The Sliema high-rise matter is neither about Sliema nor about high-rise. Certainly Sliema in particular could do without the tremendous increase in volume and density, as well as the construction mayhem that 38 storeys will bring. Besides, at this rate the place will soon become a Manhattan minus the good architecture and the park.

But it is also true that Sliema is attractive precisely because of the bustle. I met a youngish woman the other day who told me that she loved living in a cosmopolitan place where so much variety was within such easy reach. Real estate values show that she is no threatened species. If Sliema didn’t work, no one would want to live there.

That, and high-rise is ugly to some, splendid to others. Told that Sliema is becoming a Dubai, many people would say that it should do so as fast as possible.

The case of Townsquare, then, is not remotely clear-cut either way. Still, there is a sense in which both Sliema and high-rise matter. They do so as symbols.

The mad thing about Sliema is that, even as it attracts more and more people, it has become a symbol of a certain malady. As the endless media attention shows, the place is an elegy in brick and mortar. That’s due partly to the ferocious rate of development, partly to an abnormally high social visibility that is itself a product of the typical background of people who have family roots there.

With respect to high-rise, we’re all too familiar with the Trumpian story of towers as a symbol of power and business virility. Thing is, however, that like all conspicuous displays, this one cuts both ways. High-rise may be an ode to power, but the counterpoint is about the threat of power.

We have reached a point where no party can hope to win an election unless it has the full weight of development and construction cash behind it

I’m saying that Sliema and high-rise are of great symbolic value.
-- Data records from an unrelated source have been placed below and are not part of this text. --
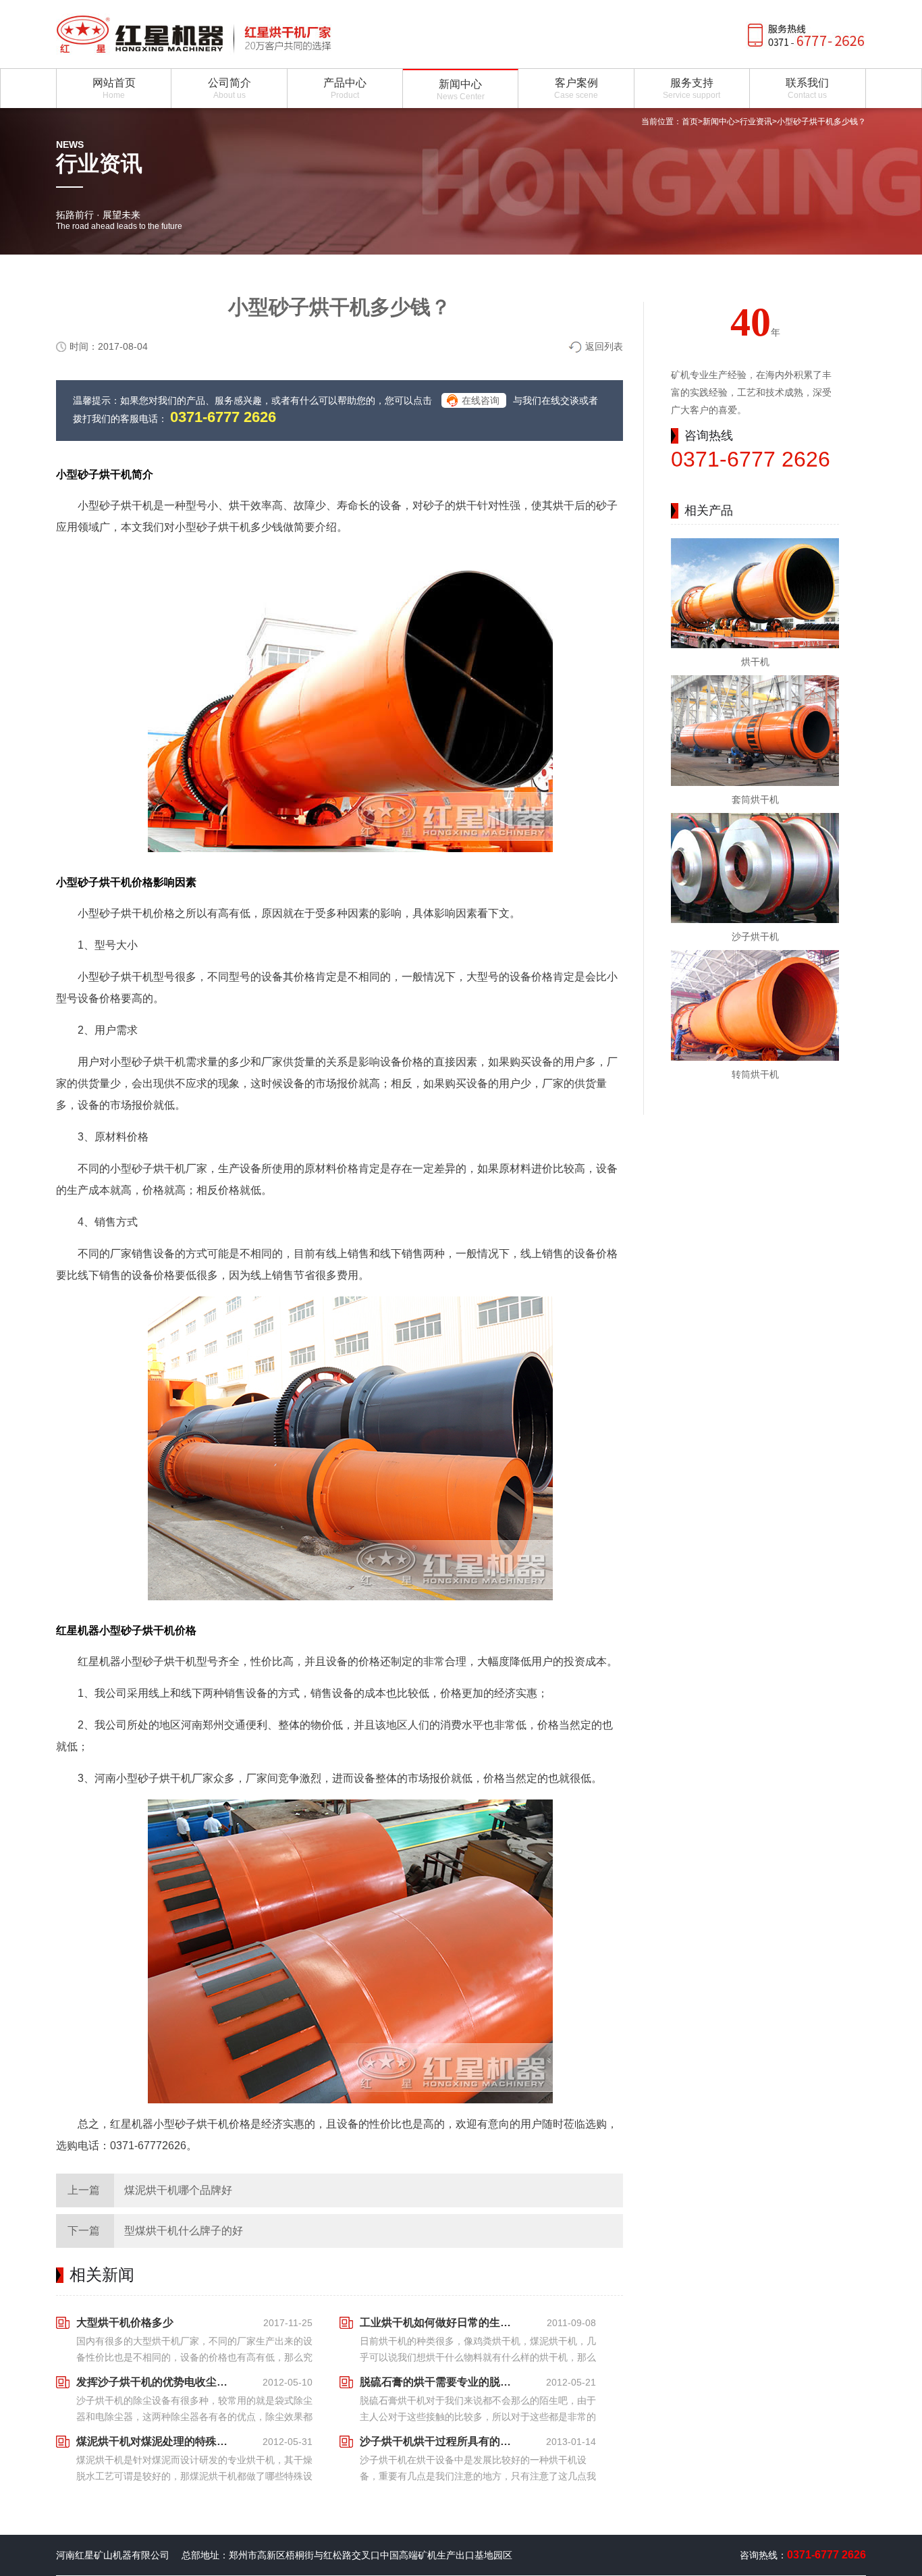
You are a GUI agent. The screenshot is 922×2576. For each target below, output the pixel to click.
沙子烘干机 (755, 936)
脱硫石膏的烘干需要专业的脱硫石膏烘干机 (439, 2382)
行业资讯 (756, 121)
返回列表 (604, 346)
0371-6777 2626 (223, 417)
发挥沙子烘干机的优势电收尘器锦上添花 (156, 2382)
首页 (690, 121)
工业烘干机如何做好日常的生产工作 (439, 2322)
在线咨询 (480, 400)
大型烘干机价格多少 (124, 2322)
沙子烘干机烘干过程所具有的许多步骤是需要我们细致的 (439, 2441)
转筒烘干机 (755, 1074)
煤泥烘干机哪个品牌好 (178, 2190)
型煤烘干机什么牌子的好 (183, 2230)
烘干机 (755, 661)
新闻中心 (719, 121)
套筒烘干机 (755, 799)
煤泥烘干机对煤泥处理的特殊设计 (156, 2441)
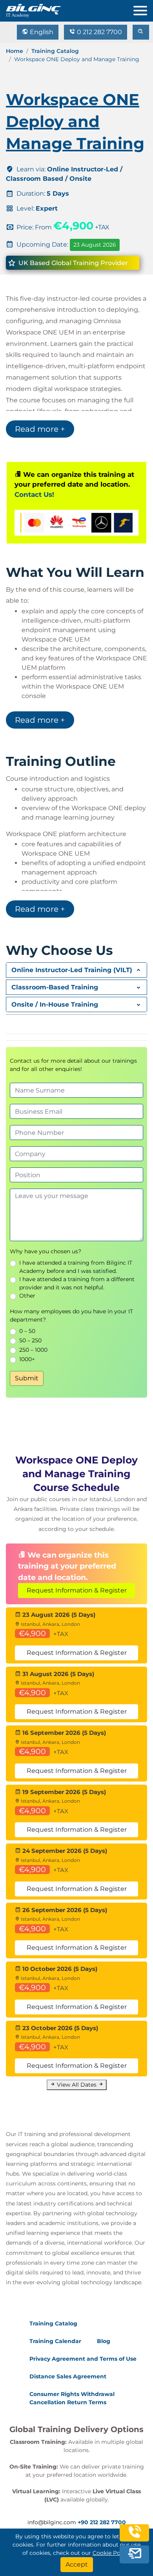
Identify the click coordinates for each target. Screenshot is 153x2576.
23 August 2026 (94, 244)
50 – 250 (30, 1340)
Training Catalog (55, 51)
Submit (26, 1378)
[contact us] (134, 2554)
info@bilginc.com (51, 2522)
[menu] (143, 9)
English (40, 32)
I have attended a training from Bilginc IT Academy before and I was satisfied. (75, 1266)
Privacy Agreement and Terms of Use (83, 2358)
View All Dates (76, 2084)
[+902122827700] (134, 2536)
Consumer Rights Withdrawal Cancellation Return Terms (72, 2398)
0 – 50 (27, 1330)
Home (14, 51)
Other (27, 1295)
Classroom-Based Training (54, 987)
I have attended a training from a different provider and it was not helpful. (77, 1283)
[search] (141, 32)
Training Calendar (55, 2341)
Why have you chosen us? (45, 1251)
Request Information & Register (77, 1590)
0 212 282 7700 (98, 32)
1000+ (27, 1359)
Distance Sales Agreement (67, 2376)
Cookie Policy (111, 2552)
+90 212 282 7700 (102, 2522)
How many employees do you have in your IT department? (71, 1315)
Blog (103, 2341)
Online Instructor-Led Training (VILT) (71, 970)
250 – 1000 (33, 1349)
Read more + (40, 429)
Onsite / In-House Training (54, 1004)
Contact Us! (34, 494)
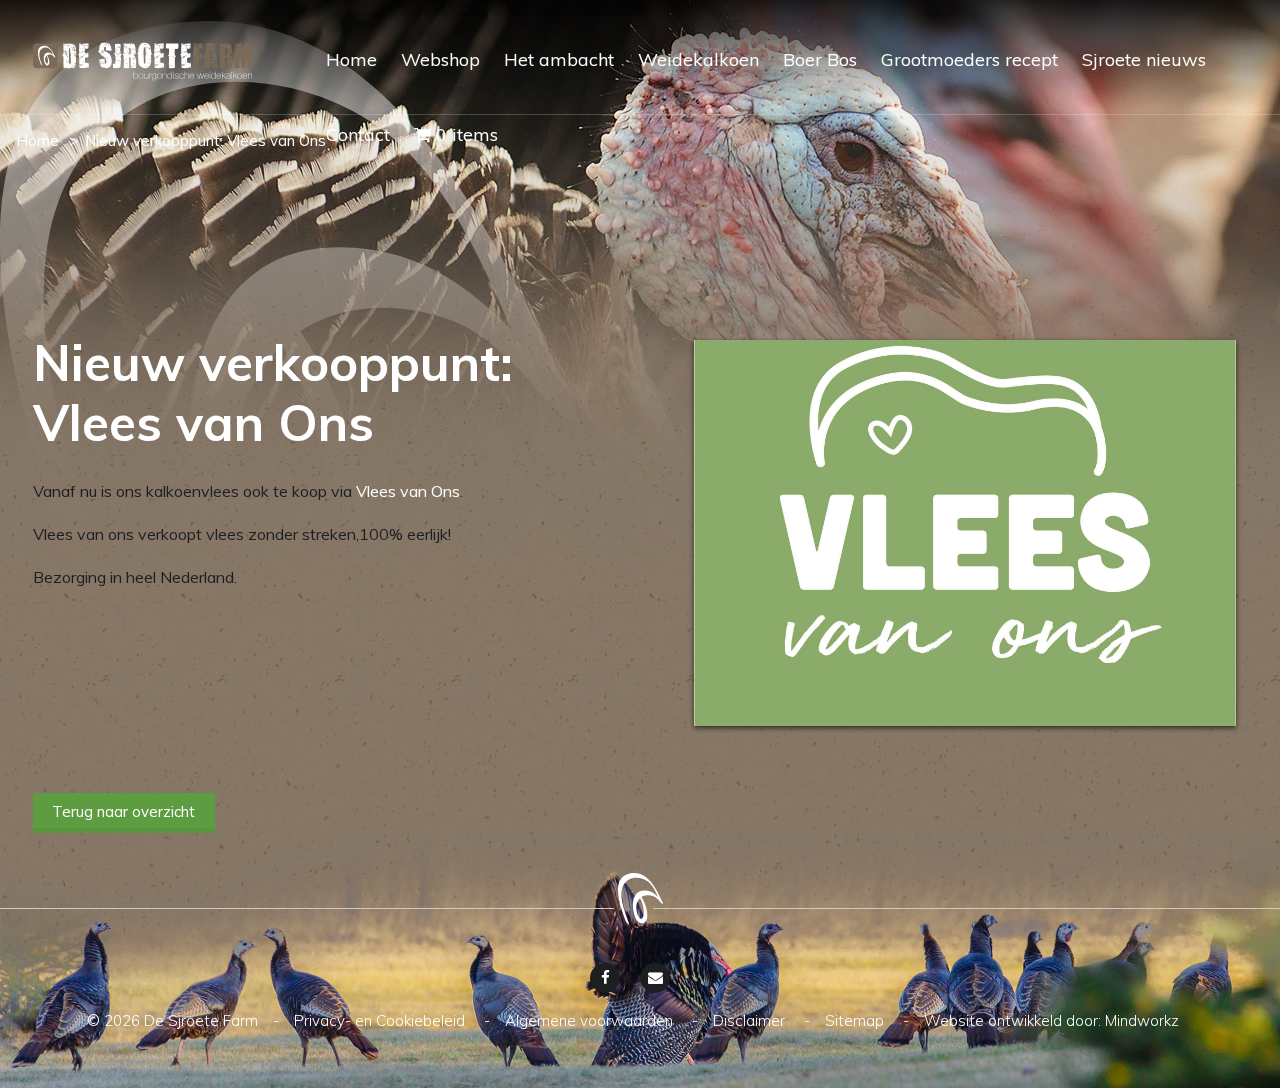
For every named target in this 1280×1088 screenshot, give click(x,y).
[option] (965, 533)
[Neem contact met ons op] (655, 978)
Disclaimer (751, 1020)
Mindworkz (1142, 1020)
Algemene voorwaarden (591, 1020)
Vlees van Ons (408, 491)
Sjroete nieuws (1144, 59)
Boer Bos (820, 59)
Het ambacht (559, 59)
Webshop (440, 59)
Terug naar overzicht (123, 811)
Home (351, 59)
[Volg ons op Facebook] (605, 978)
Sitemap (856, 1020)
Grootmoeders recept (969, 59)
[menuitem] (339, 77)
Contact (358, 134)
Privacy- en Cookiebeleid (381, 1020)
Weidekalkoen (698, 59)
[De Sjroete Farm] (143, 64)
They have come to represent reckless and relentless development, as well as a rotten polity that sustains them.

I once told a builder how unpleasant it must be for people of his trade to have to spend the day covered in stone dust. One got used to it, he told me, and besides, ‘it-trab flus’ (dust is money). What he meant was that the more caked the builder, the more money he was likely making – a clean builder was a jobless one. The quip would make a wonderful leit motif for a modernised version of the national anthem, in at least two ways.

First, dust is money directly to the thousands of builders, plumbers, tile layers, plasterers, suppliers, and so on, who work in or service construction. Indirectly, more construction means more people buying, selling, renovating, and otherwise dealing in property. It is hard to overestimate the volume of work, trade, and business that is generated by construction.

It is hard to fault it, too, because people in the industry deserve to live as well as the rest of us, and in any case their taxes lend the exchequer considerable solvency. Except there’s a problem. The capacity that deve­lopment and construction have to generate money and keep people happy also means that they are an easy route by which a government can cobble together a buoyant economy, at least for a while.

Governments can do that by means of State-funded capital projects. Or they can go about it the easier way, by giving free rein to development and letting people do the rest.

That’s exactly what the president of the Malta Developers Association (MDA) Sandro Chetcuti had in mind when he urged his members to “make hay while the sun shines”. As it happens, the sun shines bright high in the sky. That’s because the government has homed in on development and construction as a sure and easy way to keep the economy buoyant. It has given its blessing to a happy marriage between two idioms: ‘it-trab flus’, and ‘indawru lira’ (make a buck).

Exactly how long that marriage will last is another matter. Bubbles will soon burst and geese will shortly be killed in cliché-land, but the truth is that no one knows what will happen. What we do know is that the policy of a midnight-sun-in-the-Mediterranean that lets people make hay through the night is, in fact, no policy at all. Rather, it is a pig-headed strategy for short-term monetary gain.

It-trab is flus in a second, more elephant-in-room way. It is no hyperbole to say that dusty money has become an endemic part of our polity. We have reached a point where no party can hope to win an election unless it has the full weight of development and construction cash behind it.

There are many reasons for this. Certainly the combined facts that campaigns are so centralised and zealously party-run, and that the glossy brochures and billboards cost so much money, have something to do with it. Besides, the big parties have discovered that it’s also much easier and more convenient to shop in bulk.

Forget the rubbish about ‘il-ftit mingħand il-ħafna’ (‘the little from the many’), the telethons, and the weekend-break raffles. They’re all a pathetic mise en scène, put up to dupe us into thinking that the grass has roots and will grow. Except the real mulch comes covered in dust, and is made on the fourth floor of the party headquarters.

Nor is there anything to choose between the two parties on this one. If the Nationalist Party is skint, the reason is simply that the developer and construction source has all but dried up. Then again, there is a fourth floor at Pietà, and it will busy up sooner or later. Which explains why the party is largely silent and frankly clueless on matters of reckless development, and why Ryan Callus was marooned by his own party at the Townsquare hearing two weeks ago.

I was taught in secondary school that stone is Malta’s only natural resource. On this one, most of the country’s politicians are stuck in Form IIC, with a tower and Magnus et Potens for a school emblem and motto. Their refusal to grow up has some of us wading in money, and all of us in dust.